Pimpinan Parisada tertinggi juga harus jelas. Kalau Sabha Pandita dikukuhkan sebagai organ tertinggi, jabatan Dharma Adhyaksa harus merangkap sebagai Ketua Umum Parisada. Seperti dulu, cuma Ketua Harian diberi keleluasaan dalam menggerakkan organisasi. Sekarang ini siapa Ketua Umum Parisada yang nyata? Tidak ada, karena Ketua Umum Parisada sekarang hanyalah Ketua Umumnya Pengurus Harian, bukan Ketua Umumnya seluruh organ yang ada di Parisada.
Banyak hal yang harus dijernihkan kembali, semoga Panitia Mahasabha XI tanggap dan menyiapkan konsep agar Parisada menjadi majelis agama Hindu yang berwibawa dan jelas kerjanya di masyarakat.

Goeng Manik
Saya pernah mendengar bahwa Parisada sudah berubah badan hukumnya dari Majelis Umat menjadi Organisasi Kemasyarakatan jenis Perkumpulan. Ormas seperti ini setahu saya sama dengan ormas Front Pembela Islam, Lasykar Bali, Baladika, Pemuda Bali Bersatu, dan banyak lagi yang ada di negeri ini.
Apakah itu benar? Kalau benar sangat disayangkan bagaimana mungkin majelis keagamaan didaftarkan sebagai ormas perkumpulan.

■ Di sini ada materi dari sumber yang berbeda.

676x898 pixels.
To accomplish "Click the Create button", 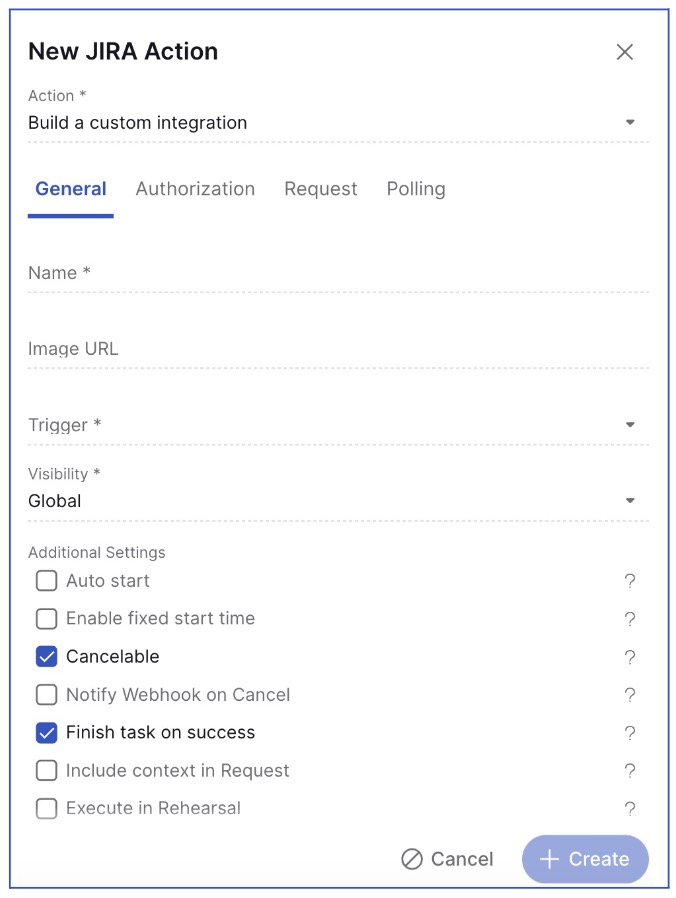I will click(x=585, y=859).
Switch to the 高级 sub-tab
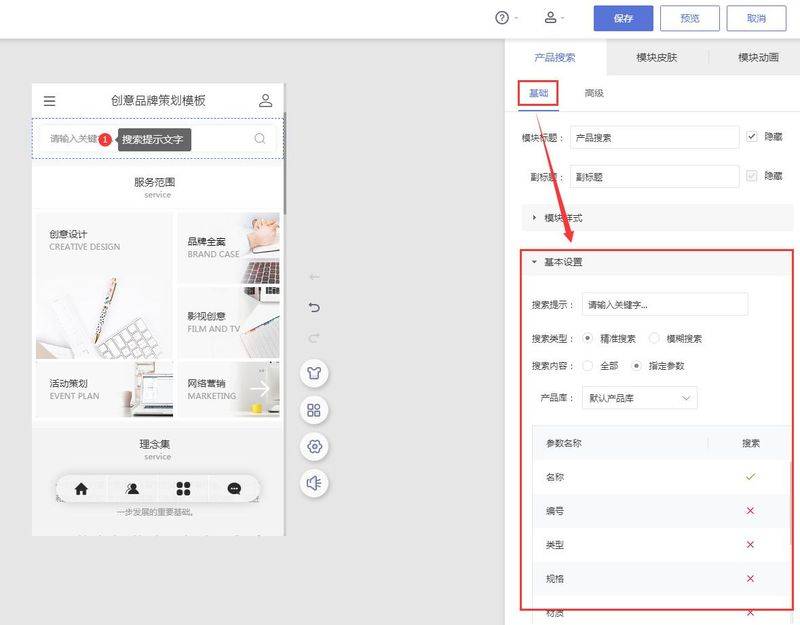The width and height of the screenshot is (800, 625). click(594, 93)

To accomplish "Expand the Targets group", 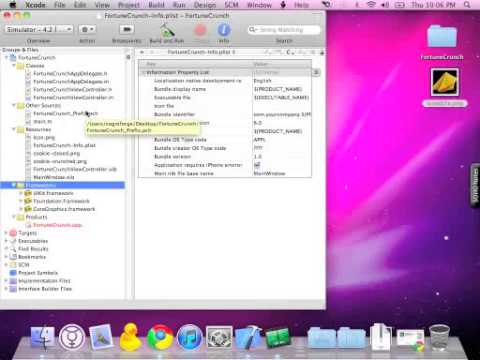I will pyautogui.click(x=6, y=233).
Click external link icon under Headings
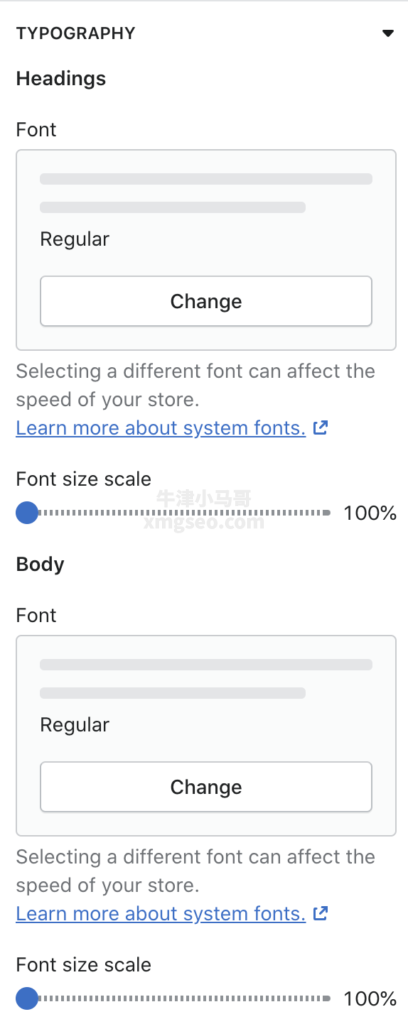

Ormas itu hampir sama dengan partai politik cuma jenisnya yang beda, yang satu perkumpulan sosial yang satu perkumpulan politik. Sama-sama punya pengurus dari tingkat nasional sampai provinsi dan bahkan kabupaten yang disebut cabang dan ranting.
Parisada memang betul punya pengurus dari tingkat nasional sampai tingkat kecamatan, bahkan di luar Bali katanya sampai tingkat desa. Tetapi apakah Parisada punya anggota? Siapa anggota Parisada? Kalau disebutkan umat Hindu adalah anggota Parisada apakah semua umat Hindu punya KTA (Kartu Tanda Anggota)?

Parisada itu harusnya dikembalikan ke ciri majelis dalam hal ini majelis umat. Sama dengan Majelis Umat Islam (MUI). Kalau dimaksudkan untuk mencari dana dan sebagainya, majelis ini membuat perusahaan atau yayasan dan lembaga itu disuruh mencari dana, bukan Parisada.